The local, state, and federal governments each have a different role to play in the public data frameworks.

Local governments have access to some of the most fine-tuned sets of data. They have information on where bus stops are located and where trash cans are picked up. They have information on specific citizens and properties that allow for useful combinations of data. Within the larger subset of local governments there are both the most and least sophisticated collectors public data, which makes interlocal collaboration challenging.

The state and federal governments are well-situated for collecting broad swaths of information that is easier to understand at high levels than at individualized levels. The federal government has steadily improved its data collection capabilities and has a robust data portal for accessing a wide variety of data types.  The Census Bureau, the Bureau of Labor Statistics and the Bureau of Economic Analysis are heavily utilized sources of public data and have evolved to utilize improvements in technology.

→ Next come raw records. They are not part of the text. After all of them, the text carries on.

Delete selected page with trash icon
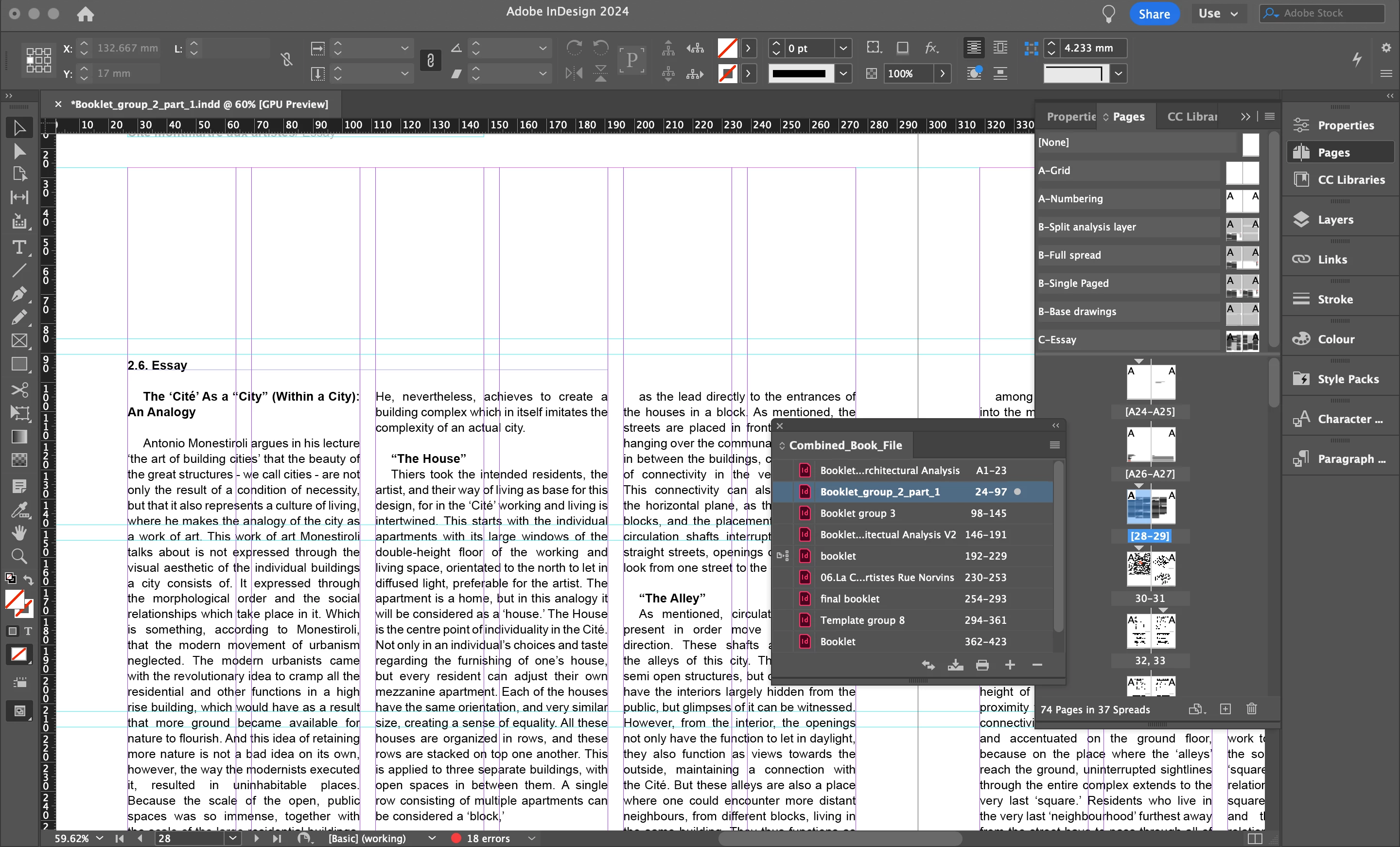This screenshot has height=847, width=1400. (x=1251, y=709)
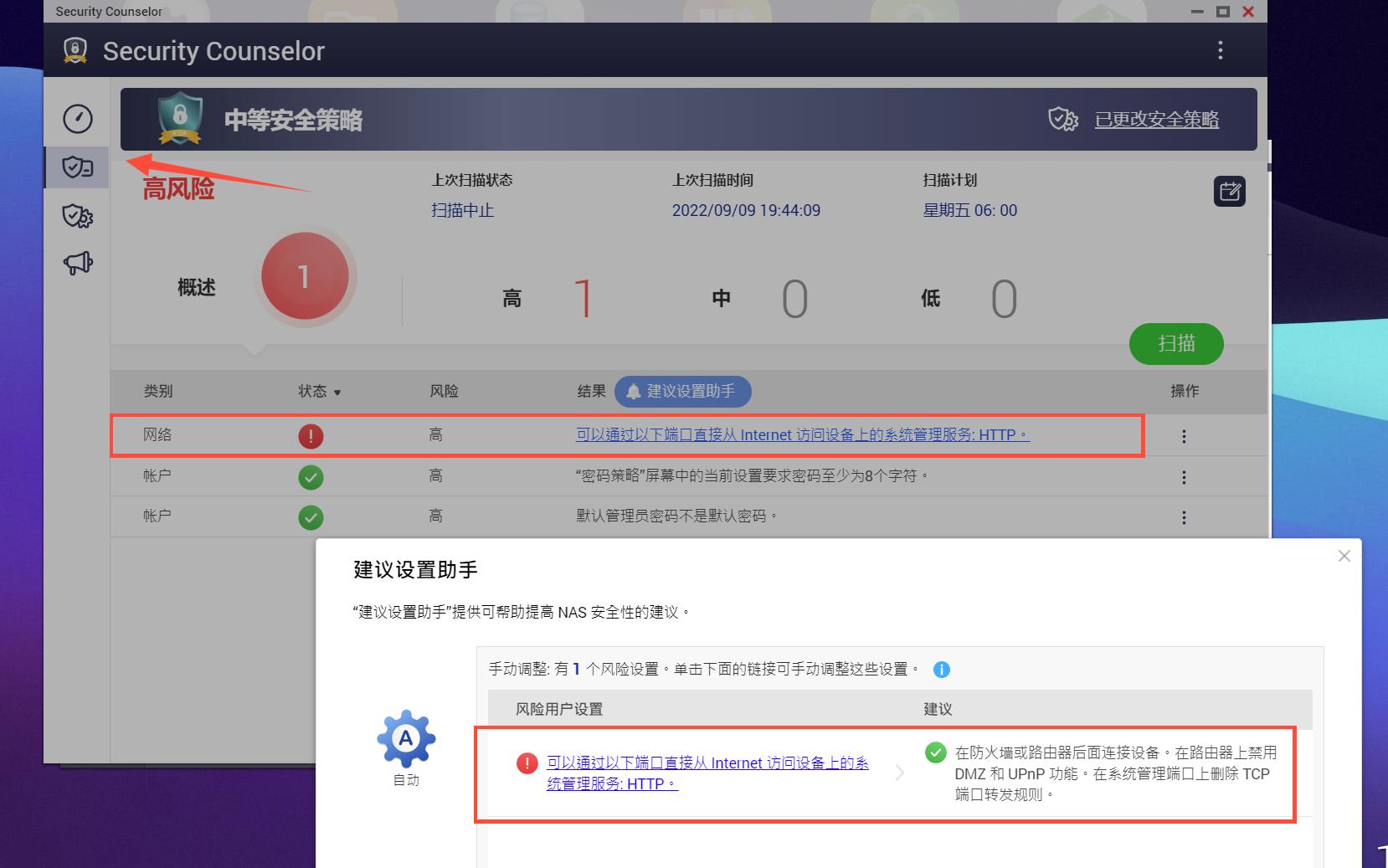Click the info icon next to 手动调整 text

942,669
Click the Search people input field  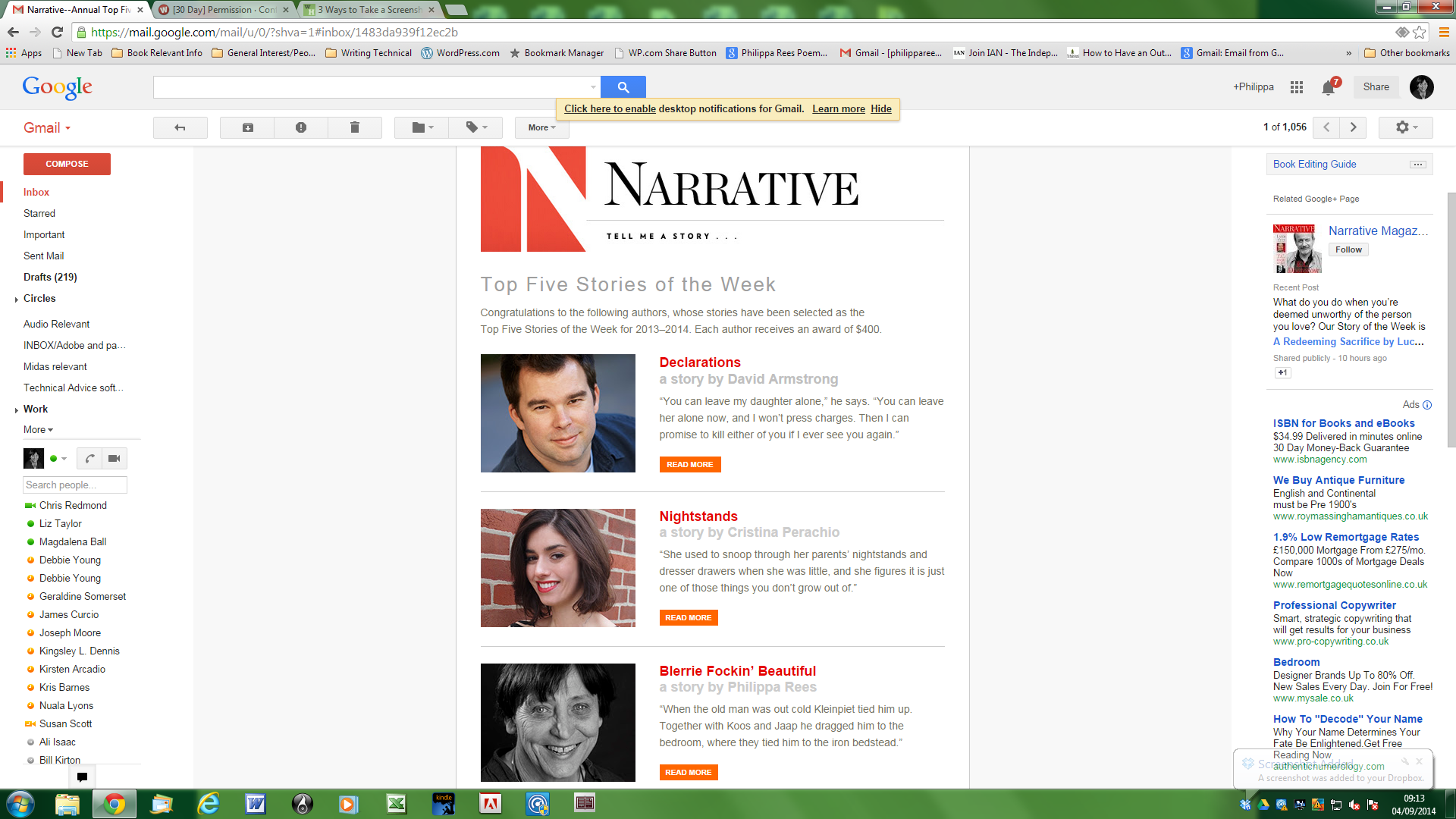pyautogui.click(x=74, y=485)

At the state level, the Log Into North Carolina (LINC) portal provides easy access to a wide variety of state and federal data sets. In addition, the NC One Map Program is an important effort to create common standards for geospatial data (i.e., map-making.) 

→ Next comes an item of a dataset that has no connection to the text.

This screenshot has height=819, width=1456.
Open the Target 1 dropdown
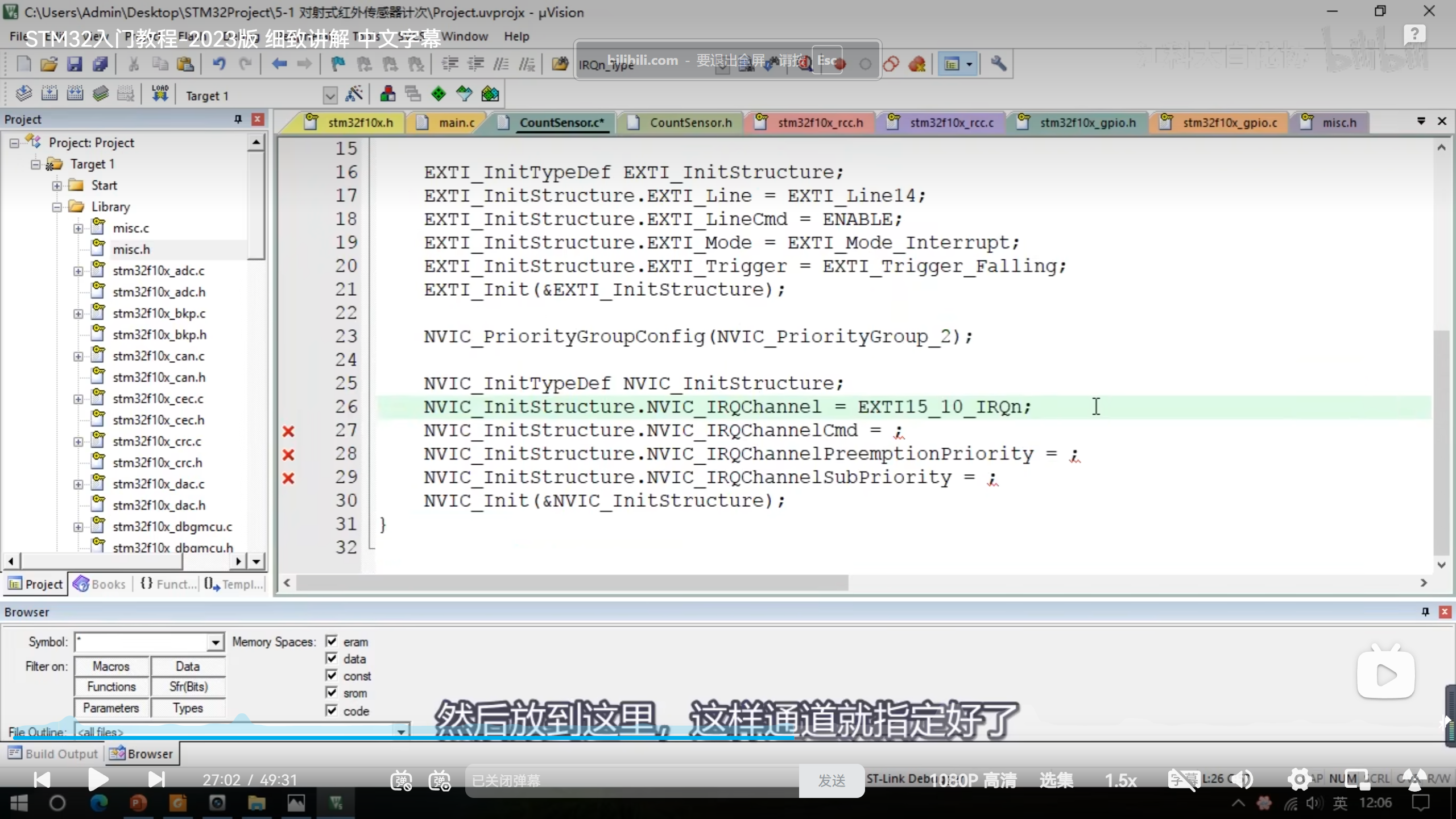click(330, 96)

The Hamilton Project, a joint venture by the American Enterprise Institute and Brookings, produced a recent report and hosted a conference discussing how federal data sets are well-used in the both the public and private sector.

At the state level, there are solid accomplishments and low-hanging opportunities

One of the areas where North Carolina has developed a strong data presence is with the Criminal Justice Law Enforcement Automated Data Services (CJLEADS) project. Partnering with SAS, the state’s Department of Information Technology combines criminal justice data from different sources and helps law enforcement professionals connect know more about an offender’s background.  

A significant impetus for CJLEADS came from the 2008 murder of UNC Student Body President Eve Carson.  The perpetrators in that tragedy had been on probation, in part because law enforcement officials did not know about their full criminal records. CJLEADS was designed to provide more efficient sharing of that kind of criminal information.

“CJLEADS combines, in a way never before, multiple pieces of information that at one time could have taken days to find. This can never be translated into dollars, but it can certainly translate into a safer state.” Franklinton Police Department officer on CJLEADS

CJLEADS is administered from within the N.C. Government Data Analytics Center (GDAC), a multi-agency enterprise that facilitates the sharing information from multiple agencies and in ways that can create efficiencies and lead to better policy results. GDAC is the chassis around which lots of information sharing activities can be housed.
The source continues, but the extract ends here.